SAS: This is a really awful proverb. This page needs to be rewritten so that it doesn't start with something that makes it sound as if the proverb is reliable. (I've moved a different passage to the beginning now, but the page still needs a lot of work.)
Bill Spight's remark below may be correct; if the proverb were "If crosscut, consider extending", then it could be viewed as an antidote to the beginner habit of always playing atari. But see also Ishikura Noboru's remark quoted below that the proverb is only intended to apply when there are no other stones nearby --- a comparatively rare situation in practice.
The following quote from Simon Goss (BGA 2-dan) is copied from another page:
From Richard Hunter's Cross-cut Workshop (the BGJ series):
See Strange Pro Opening 3 for a game illustrating the proverb in a situation where there are no other stones nearby.
Bill Spight: What does Richard Hunter have to say? Using Kombilo on an admittedly small database, it seems that pros atari a crosscut more often than they extend from it. Perhaps the value of the proverb lies in alerting players to the possibility of extending, rather than saying that it should be the usual response.
DaveSigaty: Bill, I had not thought of using Kombilo this way (I did not even realize it would generalize the search to this extent!). here is the result of a crosscut search on the GoGoD CD:
Pattern searched for:
I set the search without fixed color and without fixed anchor position so it looked for all games with this kind of crosscut position anywhere on the board with at least one layer of empty intersections all the way around it.
Continuations (either White or Black plays a or b):
Note that Kombilo seems to minimize the number of variations that it will report. Therefore it reuses a for example, reporting extensions as a black move at a and ataris as a white move at a.
Statistics:
2647 matches (2647/0), B: 53.4%, W: 43.1%
Note that the numbers in parenthesis are the games where the next play in the game is the reply to the crosscut. Therefore there are 105 cases where the player with sente plays tenuki against the crosscut.
The total games searched was 13,841. Kombilo reported hits in 2379 games so about 17% of the games feature this pattern. There are more crosscuts found than games featuring them so about 10% such games have more than one crosscut.
Bill: Thanks, Dave, for doing a broader search. :-)
''(moved from LibraryLobby)
From the GoProverbs page: "Although proverbs often can help, you must always evaluate whether or not they apply in a particular situation - often there's more than one proverb which applies, sometimes they are even contradictory. Therefore, common sense must still be used." Some people seem to be in favour of discarding proverbs because, or if, they are not universally true. Bull, I say - proverbs are truths to be discovered first, rejected later, confirmed later still, etc. Basic Instinct is your baby, but personally I wouldn't remove it.

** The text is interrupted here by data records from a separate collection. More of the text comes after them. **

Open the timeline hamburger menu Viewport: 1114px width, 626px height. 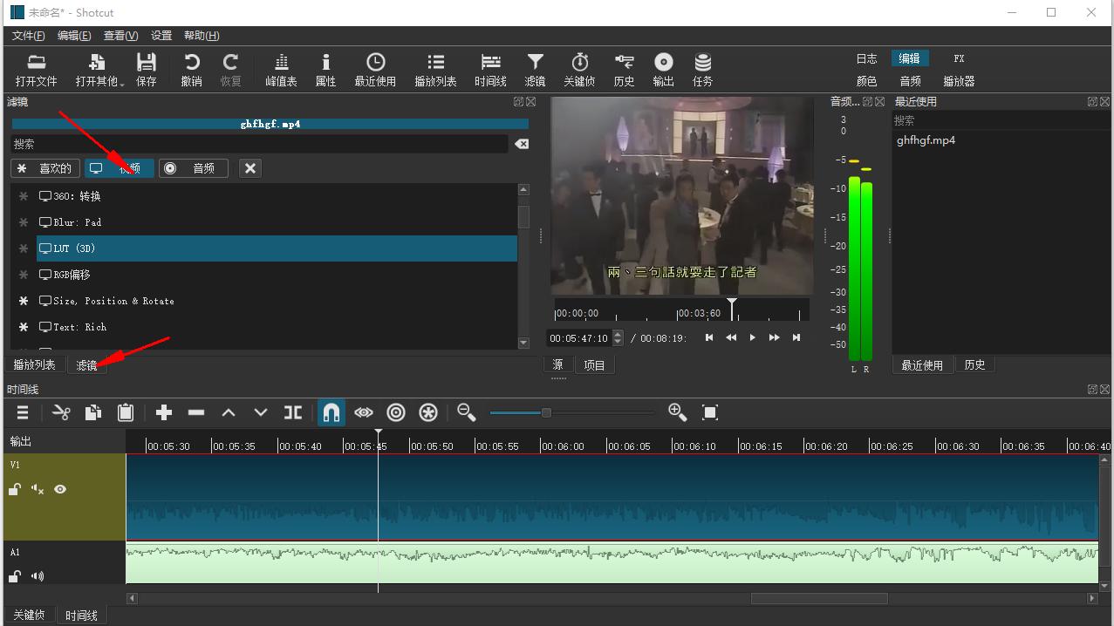(x=23, y=412)
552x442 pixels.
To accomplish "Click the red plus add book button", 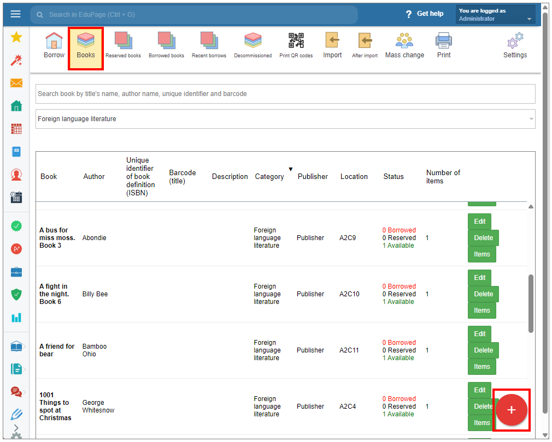I will click(512, 410).
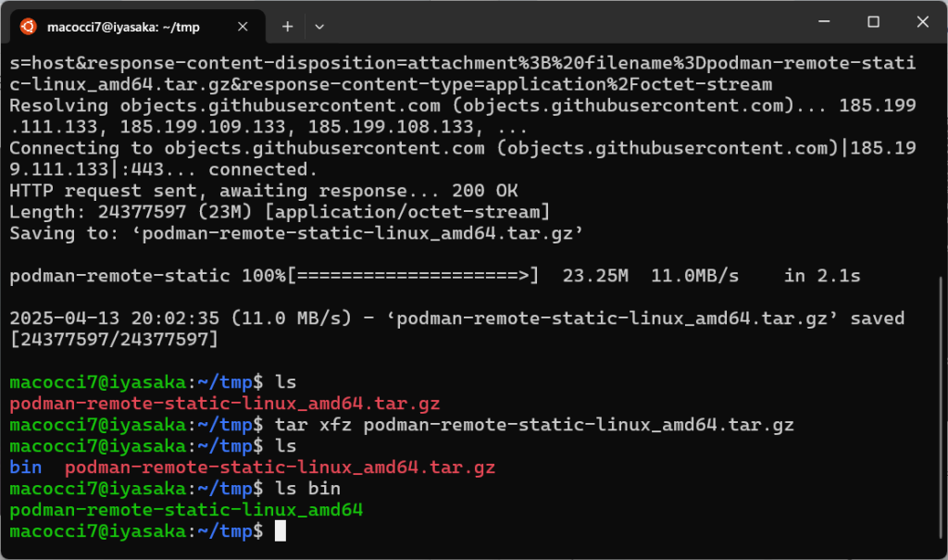
Task: Expand the terminal profiles dropdown chevron
Action: tap(319, 27)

MortenPahle Hear hear. Proverbs are very much 'first options', always to be evaluated, and sometimes as antedotes to drag the focus away from a decidedly bad move which might otherwise seem natural. Go being Go, there is no universal truth. (I like that phrase, and will claim copyright to it unless someone else has said it before :^)
SAS: But what has this got to do with including "Cross-cut? Extend!" on the BasicInstinct page. If you read the introduction to that page, you'll see that it doesn't fit. Even "Cross-cut? Atari!" (which is more usually correct, if professional practice is anything to go by) would not fit. The basic instinct in reaction to a cross-cut should be to atari or extend.
MortenPahle: My 'Hear Hear' was aimed at Dieters comments on Proverbs in general. This is not the place to discuss the virtue of the 'extend from a crosscut' inclusion or not on the Basic Instincts page. You make an intersting point on professional practice which we may want to discuss, though.
Alex Weldon: Perhaps the best way to understand this proverb is negatively. That is, maybe we should create a Crosscut-Reasons to Atari page. Then we can just refer to that page, and say, "if you don't have a specific reason - such as one of these - to atari, then extension is best by the the 1-2-3 principle."
I would create the page and start listing reasons myself, but I'm in the computer lab at the university, and my class is starting in 10 minutes. I'm very busy these days, but if no one else gets to it, I'll do something later this week.